Flapjack: rethinking monitoring for the cloud
|Time:||10:30 - 11:15|
|Day:||Thursday 21 January 2010|
|Location:||Ilott Theatre (Town Hall)|
Whether you're deploying a single website or thousands of networked servers, monitoring is an essential part of any production setup. Nagios is by far the most popular and well established open source monitoring system available, used by tens of thousands of companies world wide.
But as applications start moving towards the cloud, being able to scale your monitoring system to cope with 100 times the number of services and systems becomes extremely important. There are numerous projects that provide options for clustering Nagios instances together to squeeze out a bit of extra performance, but they all work within the limits of Nagios's architecture.
What's really required is a new architecture that's inherently scalable, that breaks the problem into discrete chunks, and focuses on doing one thing and doing it well. Enter Flapjack.
Flapjack is a scalable and distributed monitoring system. It natively talks the Nagios plugin format (so you can use all your existing Nagios checks), and can easily be scaled from 1 server to 1000.
Flapjack tries to adhere to the following tenets:
- it should be simple to set up, configure, and maintain
- it should easily scale from a single host to multiple
- writing and sharing checks should be quick and obvious
Flapjack breaks the monitoring process up into several components that communicate over the beanstalkd queueing system:
- flapjack-worker executes the checks and reports back results.
- flapjack-notifier notifies people if the check results are bad.
- flapjack-admin configures checks and views reports.
Flapjack's architecture provides several distinct advantages when scaling the number of checks you're performing.
Firstly, it focuses on executing checks and notifying as required rather than collecting data. Most monitoring systems attempt to retrieve data and metrics directly from the machines they're monitoring, as well as running tests against that data when deciding to notify. This causes all sorts of problems when the data retrieval phase blocks and holds up the rest of the monitoring system.
Flapjack doesn't care about how the data is collected, only whether a check returns a result. This makes it easy to pair Flapjack with something like collectd, which solves all the hard data collection problems for you, and has networking baked in.

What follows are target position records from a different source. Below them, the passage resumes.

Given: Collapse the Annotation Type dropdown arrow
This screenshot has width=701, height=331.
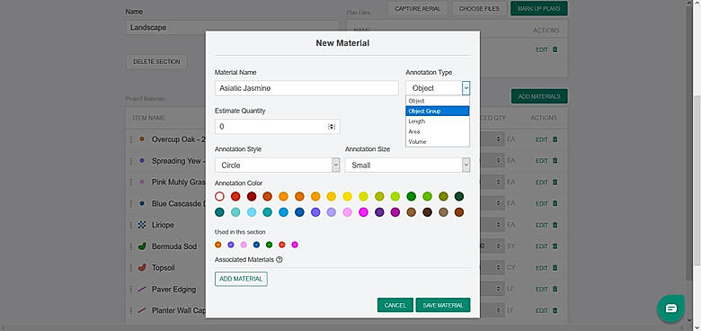Looking at the screenshot, I should pos(466,88).
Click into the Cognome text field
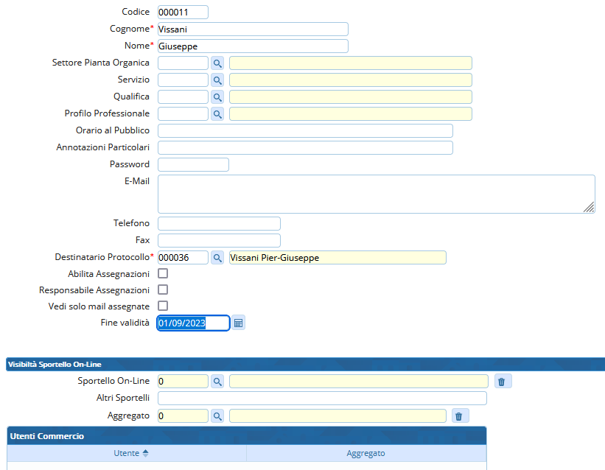 pyautogui.click(x=252, y=29)
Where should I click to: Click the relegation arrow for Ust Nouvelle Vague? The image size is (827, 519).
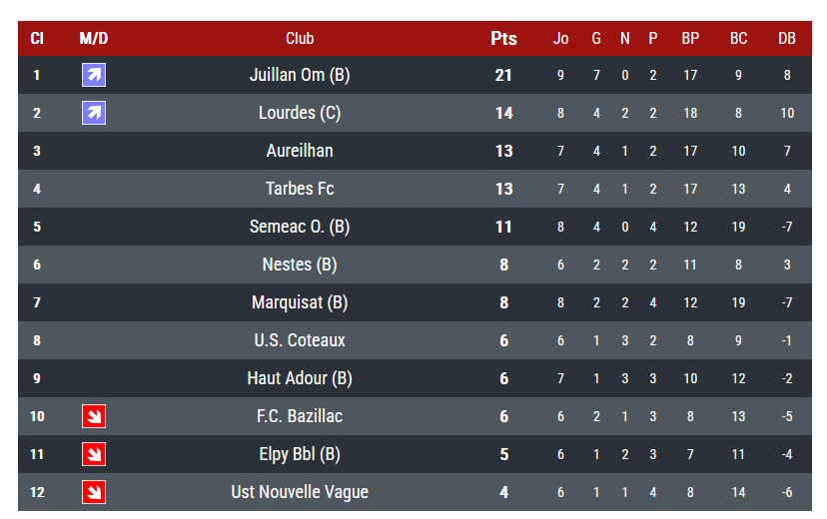(x=94, y=492)
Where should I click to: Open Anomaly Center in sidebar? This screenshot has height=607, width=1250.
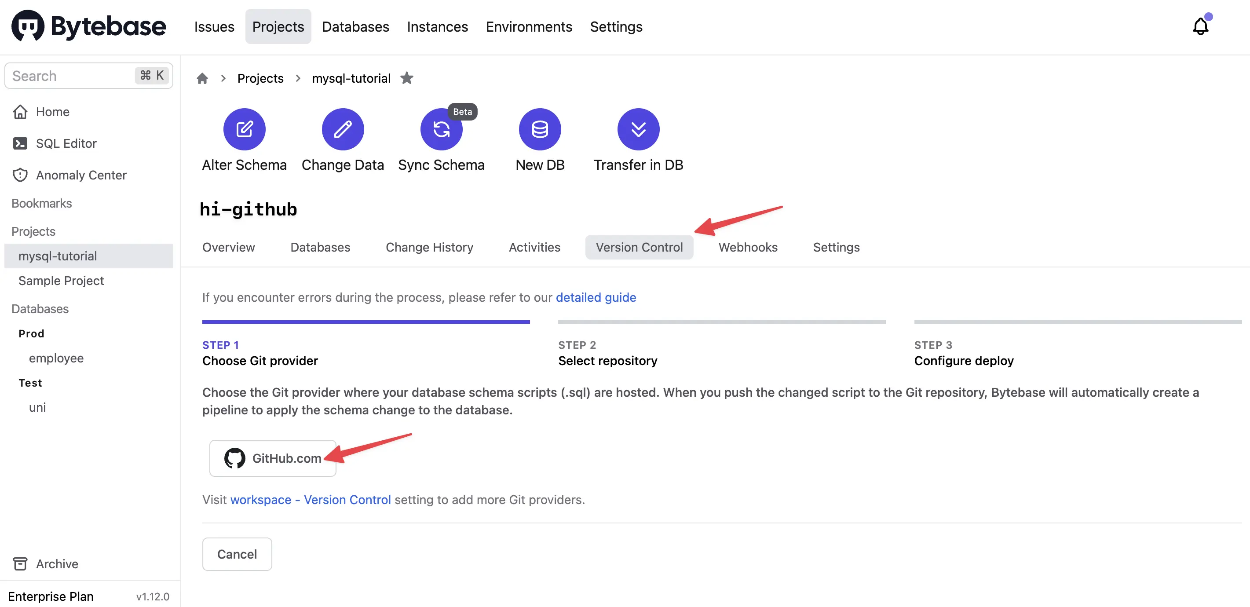coord(81,175)
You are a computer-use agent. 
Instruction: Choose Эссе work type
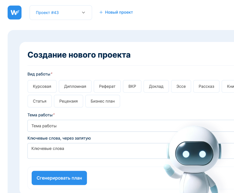coord(181,86)
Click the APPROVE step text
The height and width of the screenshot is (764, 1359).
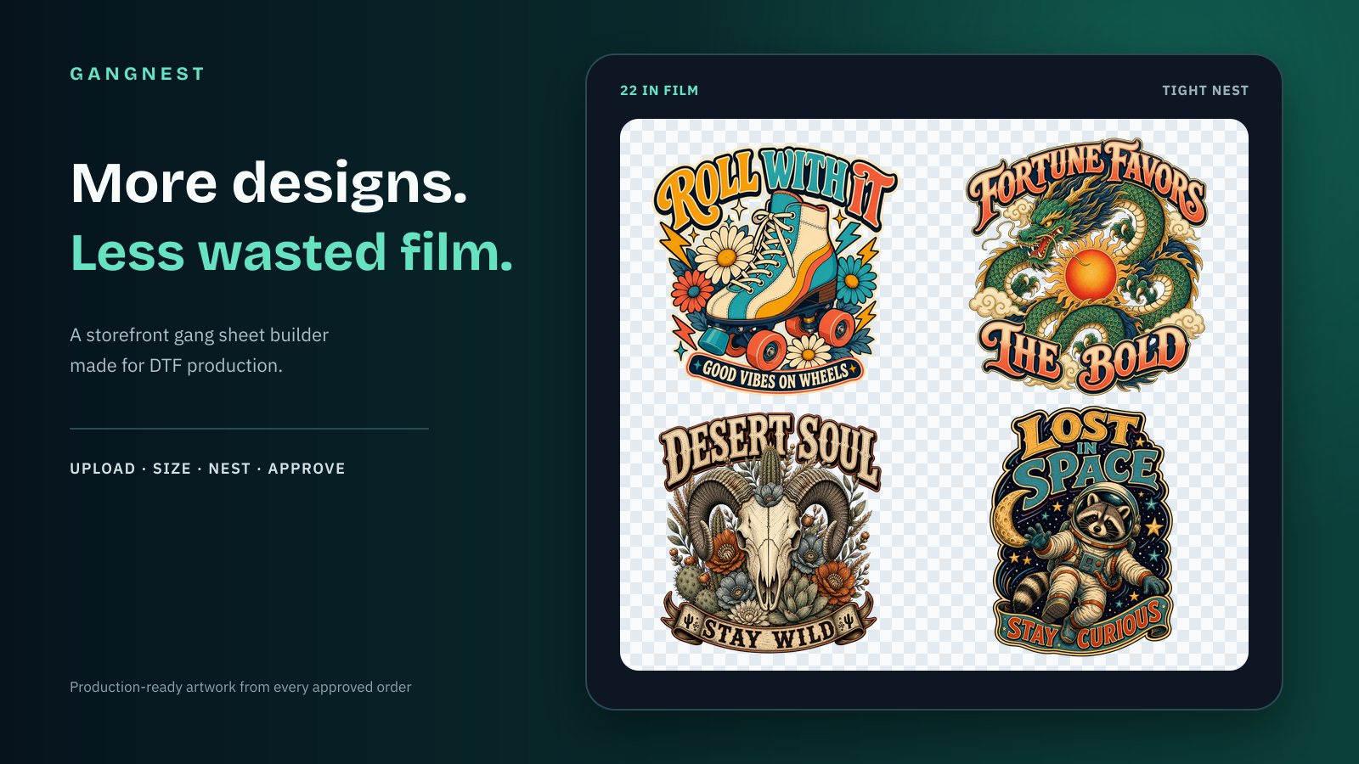click(x=307, y=469)
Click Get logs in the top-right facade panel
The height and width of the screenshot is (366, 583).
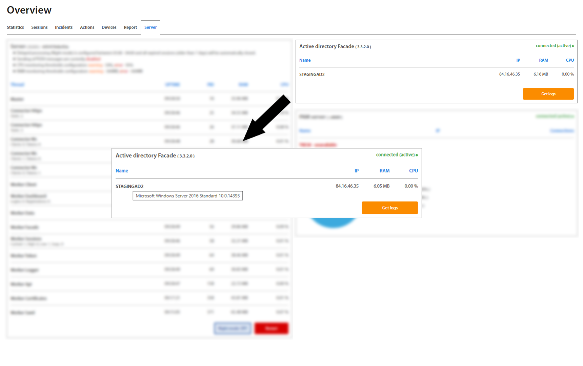click(548, 94)
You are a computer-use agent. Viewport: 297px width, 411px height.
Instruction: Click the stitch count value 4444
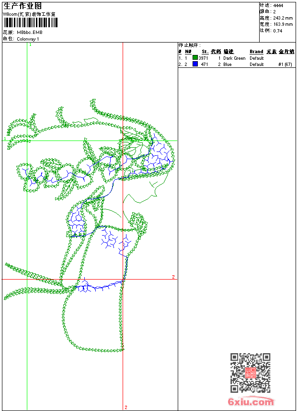[x=278, y=5]
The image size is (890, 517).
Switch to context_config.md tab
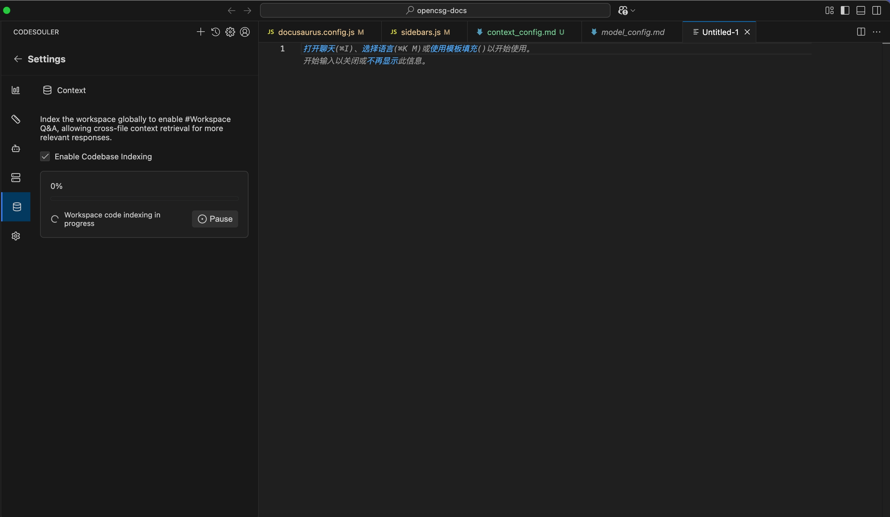click(521, 32)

Secondly, Flapjack is asynchronous and distributed, allowing you to execute the checks on as many machines as you want. If you spin up 100 new EC2 instances that all need monitoring, and your existing flapjack-workers aren't keeping up, just bring up a new cluster of flapjack-workers and point them at the beanstalkd. Need to take your monitoring machines down for maintenance? Bring up a new cluster on another machine, then take down your old cluster.

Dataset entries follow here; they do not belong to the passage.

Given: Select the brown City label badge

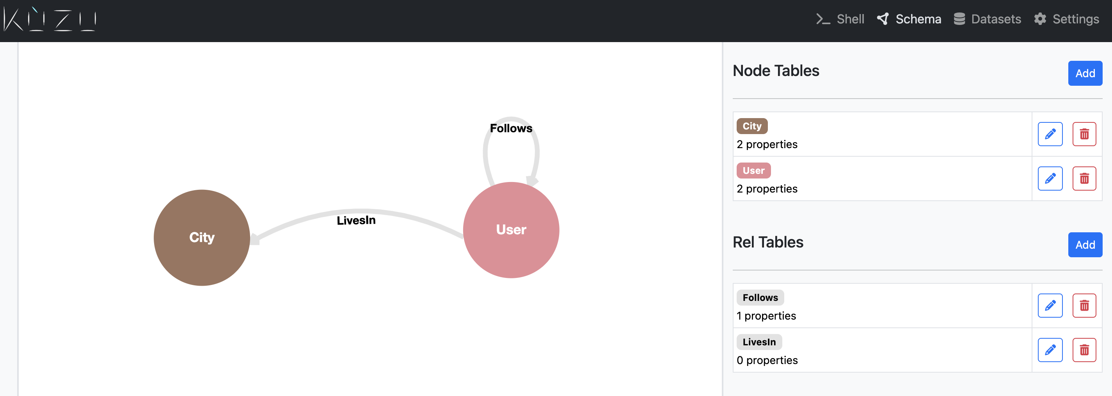Looking at the screenshot, I should click(x=752, y=126).
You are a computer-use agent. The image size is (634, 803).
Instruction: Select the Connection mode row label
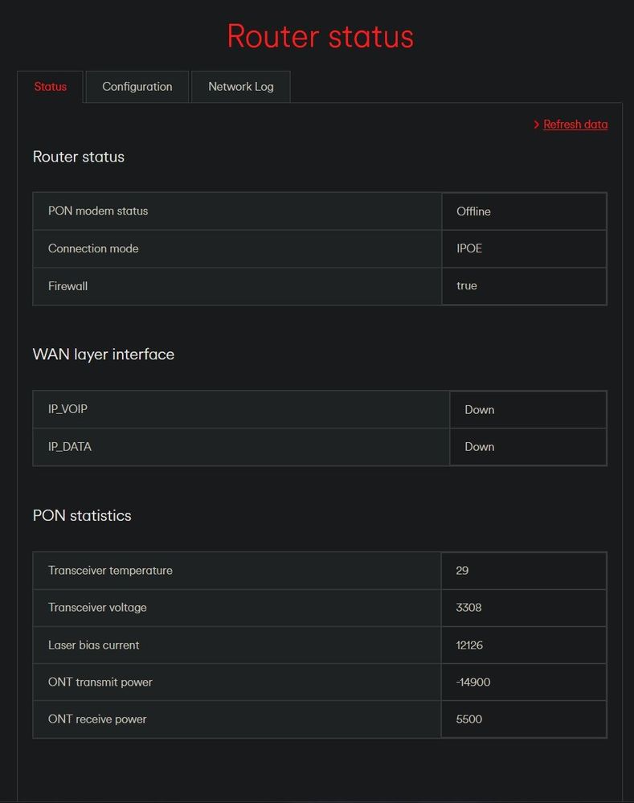pyautogui.click(x=93, y=248)
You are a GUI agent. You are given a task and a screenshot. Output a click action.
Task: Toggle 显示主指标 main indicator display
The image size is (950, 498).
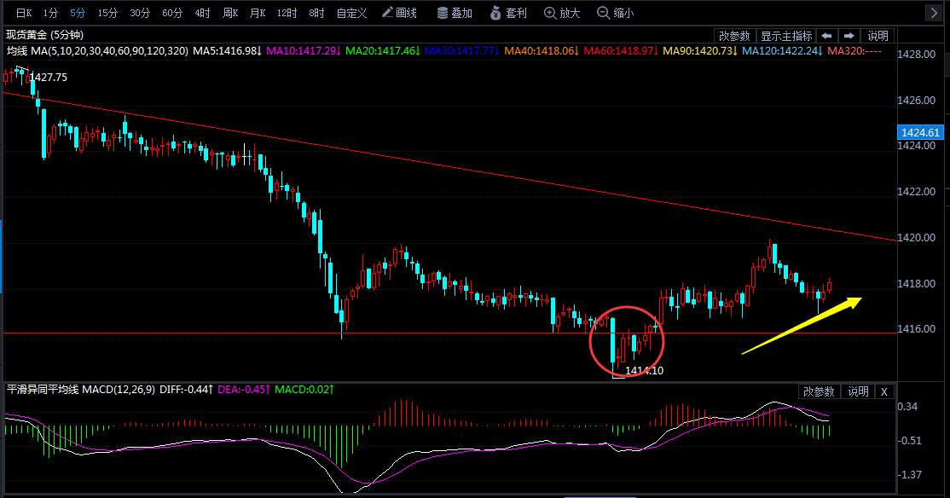(x=785, y=36)
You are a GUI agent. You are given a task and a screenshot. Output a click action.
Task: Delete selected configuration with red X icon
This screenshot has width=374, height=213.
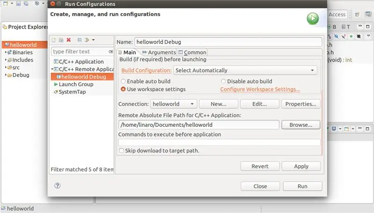pyautogui.click(x=69, y=40)
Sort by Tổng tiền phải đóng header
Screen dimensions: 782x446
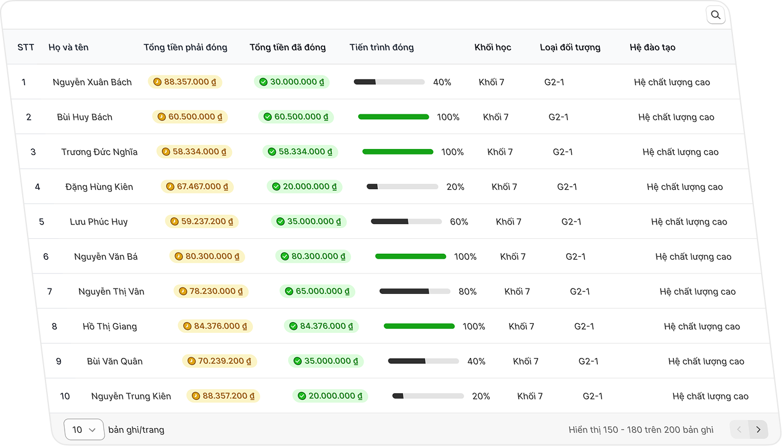(185, 47)
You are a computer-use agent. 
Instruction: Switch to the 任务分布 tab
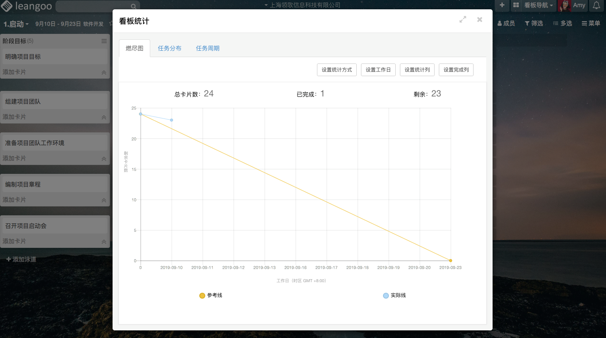tap(170, 48)
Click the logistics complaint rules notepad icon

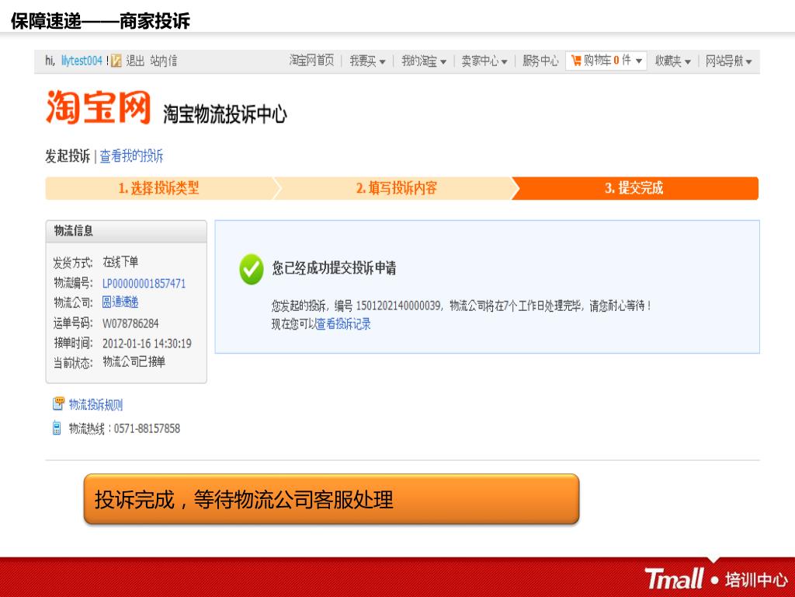click(58, 404)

Lindsay Holmwood, Flapjack's creator, will be talking about why you should be using it, getting up and running with it, strategies for scaling to thousands of checks, and why separating data collection and notification is important.
Lindsay Holmwood is a freelance sysadmin/developer from Sydney, Australia. He was the sole architect of Australia's largest desktop Linux deployment, which he completed in 2007. More recently he has released gotgastro.com, a Google Maps mashup of the NSW Food Authority name-and-shame lists, cucumber-nagios, which allows you to write checks for your monitoring system in plain english, and Visage, a web interface for viewing collectd statistics.
Lindsay was on the organising committee of linux.conf.au 2007, and served as president of the Sydney Linux Users Group from 2006-2008. He regularly speaks at open source conference in Australia and abroad, presenting on system administration, the Ruby programming language, and deployment best practices.